I then have to decide a review date: I do not wish the dressing to fall off and the wound to become infected, but neither do I wish the child to revisit too frequently as redressing too regularly can also risk infection. I therefore advise the child to return in three days, or if the dressing falls off: whichever is sooner. Again, the experienced nurse nods.

Finally, she takes the child’s name, approximate age, and marabout [religious educator] and writes these, along with a short description of the care given and date it of review, in a book.

For the rest of the day, every consultation except one relates to a foot or leg wound. The other relates to a swollen penis, for which he waited until the two female nurses had gone to lunch before approaching me alone. Not having the knowledge or skills to diagnose, I advise him to see a doctor and I notify Issa. In the UK we sometimes lack an adequate ethnic minority skill mix in nursing to deal with some ethnic minority patients’ particular concerns, languages, and needs. Here, having a male member of staff in a clinic that cares almost entirely for boys might be useful, but difficult to achieve.

My initial concern, especially when realising that dressings are ‘constructed’ rather than removed entirely ready to apply from sterile packets, was cleanliness. This is perhaps in the front of my mind because Issa has asked my opinion on the cleanliness of the clinic. I need not have been concerned. The clinic and its materials are unscrupulously clean. There are small changes that could be made, such as staff drying hands with paper towels rather than fabric ones (as these can attract bacteria) after they wash them. However, most of these changes depend on buying additional resources – paper towels may be cheap to us, but in an environment where everything is donated, they are not cheap to reliably restock.

Further, I mention to the nurse that the donated dressings are not being used. Donations from volunteers are kind, I suggest, but perhaps not always what is needed. I have put words into her mouth, but she does seem to genuinely agree. I suggest (but sadly am unable to promise) a system where nurses list and prioritise their resource needs and volunteers and sponsors try to procure or fund them reliably. Certainly, it seems the constructed dressings are cheaper and more versatile than the donated ready-made ones. And my initial concerns that they may not be as clean are unfounded if due care and attention is taken when preparing them.

I reflect on how the centre has changed, especially in terms of the sustainable effectiveness of its care. To think that what begun in 2006 as a project raising money to give street children bread has turned into such an excellent care model is incredible. The centre has places where the talibé can shower, offers a them clean clothes and sandals when they need them, educates them in a couple of school-rooms, has offices for staff and meetings, and a sandy quadrangle in the centre where they can play. None of these buildings, staff or achievements existed in 2006: it was a few mates congregating behind the old railway station to hand out basic food.

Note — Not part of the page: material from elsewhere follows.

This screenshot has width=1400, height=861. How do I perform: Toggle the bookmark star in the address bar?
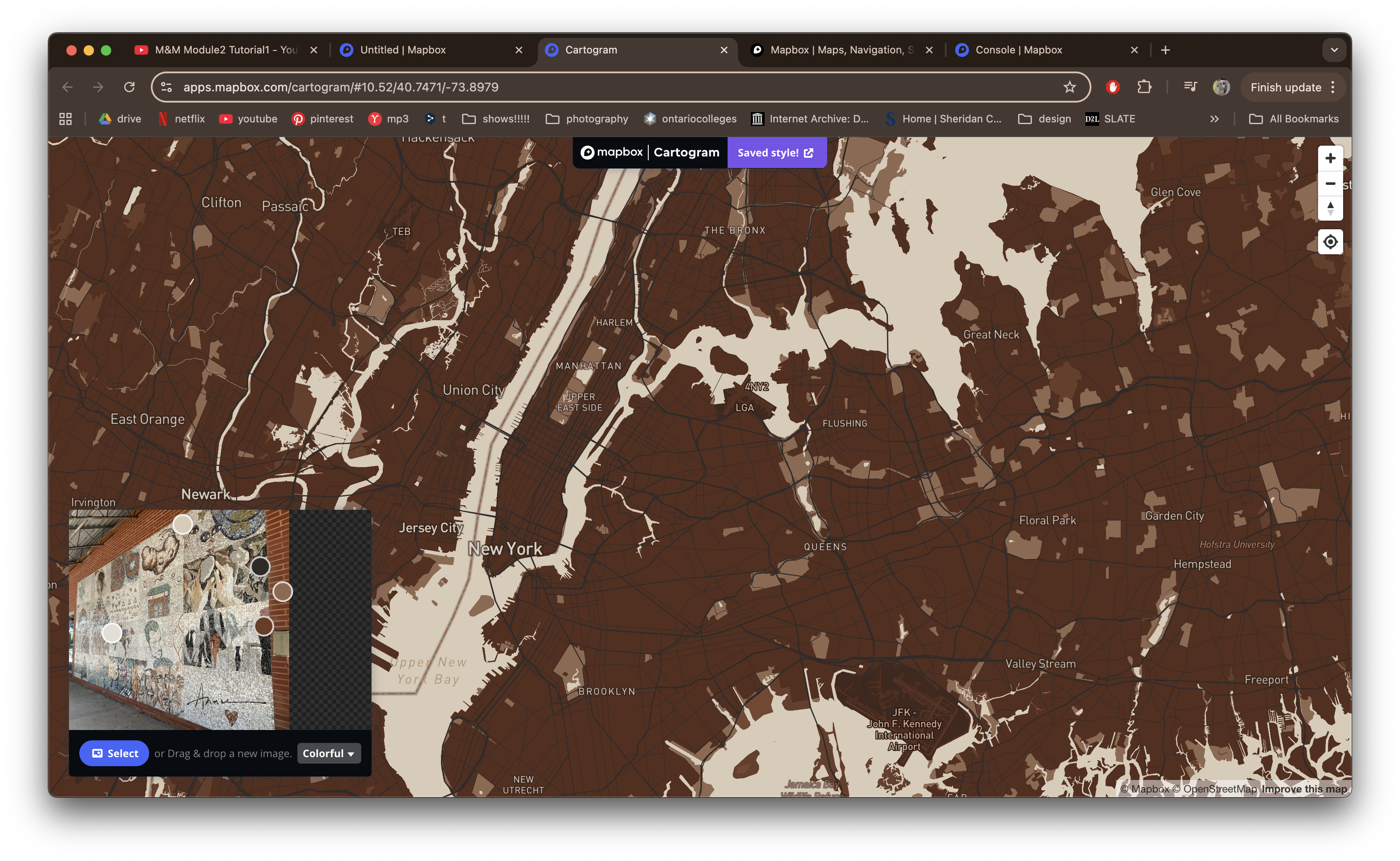coord(1070,87)
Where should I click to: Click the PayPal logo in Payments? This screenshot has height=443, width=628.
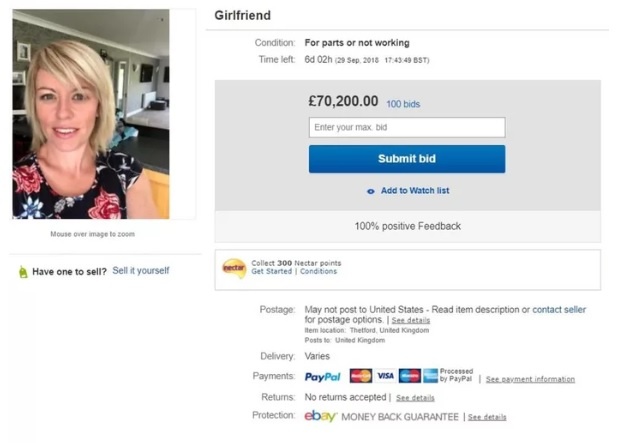coord(322,377)
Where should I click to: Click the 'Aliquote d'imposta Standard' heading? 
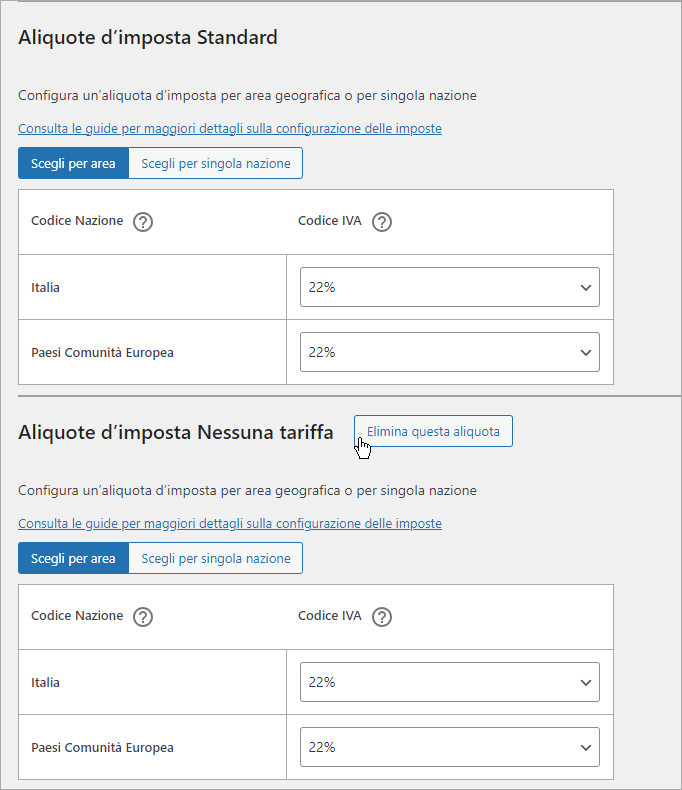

I cannot help but think that recording which talibé shower and how often, and which ones need wound care in clinic, will reveal that some of the most effective care the centre provides is prevention of infected wounds. Such a study may strengthen applications for funding for the centre and its nursing facilities, by demonstrating with evidence what we know from practice.

Issa asked me for lots of ideas. I’m not sorry to let him down. He no longer needs my few ideas (which I’ve detailed in this blog nonetheless). What I’ve seen in my morning at the clinic is that the centre works in providing cost-effective child-centred holistic care. It works very well, in fact. It is, however, testament to Issa’s humility and commitment to service improvement that he is always keen to listen to comments, even from someone as inexperienced as myself.